I’m not a specialist but the read/write master database and read-only slaves pattern is a “common” pattern, especially for big applications doing mostly read accesses or data warehouses:
- it allows to scale (you add more read-only slaves if required)
- it allows to tune the databases differently (for either efficient reads or efficient writes)
What would be a good resource to find out more about this architecture?
There are good resources available on the Internet. For example:
- Highscalability.com has good examples (e.g. Wikimedia architecture, the master-slave category,…)
- Handling Data in Mega Scale Systems (starting from slide 29)

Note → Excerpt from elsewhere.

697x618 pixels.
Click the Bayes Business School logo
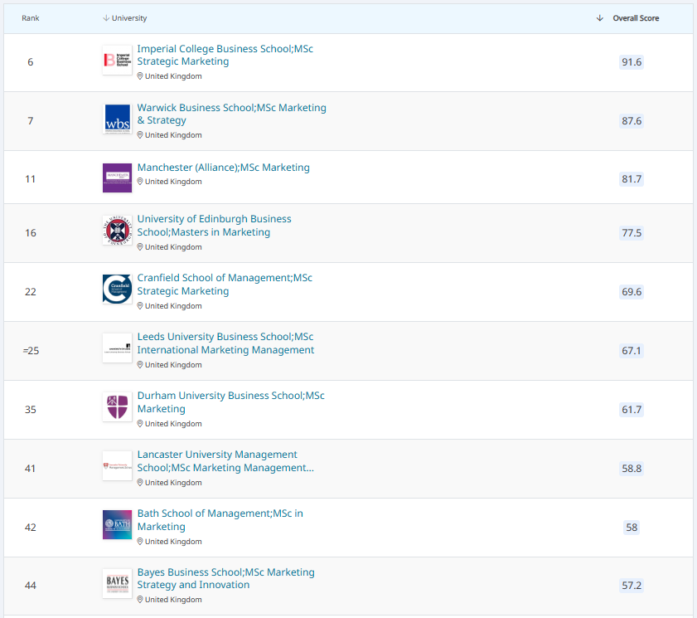pyautogui.click(x=118, y=583)
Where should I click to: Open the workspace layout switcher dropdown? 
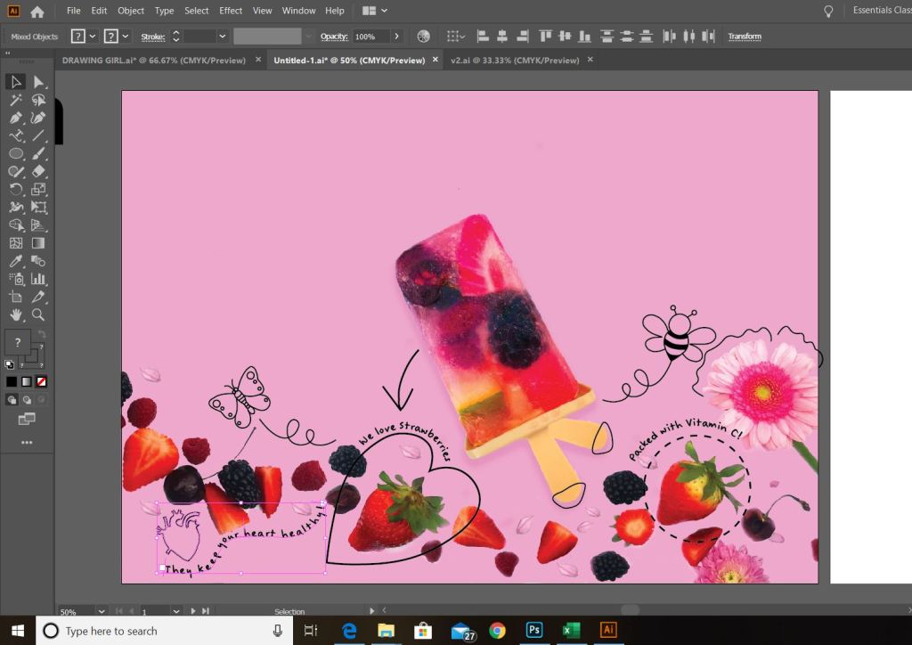pos(374,11)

- MySQL Scale-Out approach for better performance and scalability as a key factor for Wikipedia’s growth
- Chapter 24. High Availability and Load Balancing in PostgreSQL documentation
- Chapter 16. Replication in MySQL documentation
- http://www.google.com/search?q=read%2Fwrite+master+database+and+read-only+slaves
Is it just a question of replicating between two identical schemas, or would your schemas differ depending on the operations, would normalisation vary too?

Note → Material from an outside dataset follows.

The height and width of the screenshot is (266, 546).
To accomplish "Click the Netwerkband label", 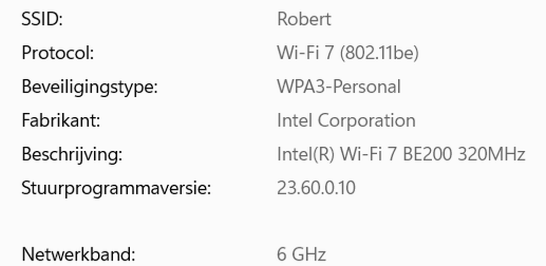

I’m not sure – I’m eager to read answers from experts – but I think the schemas are identical in traditional replication scenari (the tuning may be different though). Maybe people are doing more exotic things but I wonder if they rely on database replication in that case, it sounds more like “real-time ETL”.
How do you insure that data written to one database is immediately available for reading from the second?
I guess you would need synchronous replication for that (which is of course slower than asynchronous). While some databases do support this mode, not all do AFAIK. But have a look at this answer or this one for SQL Server.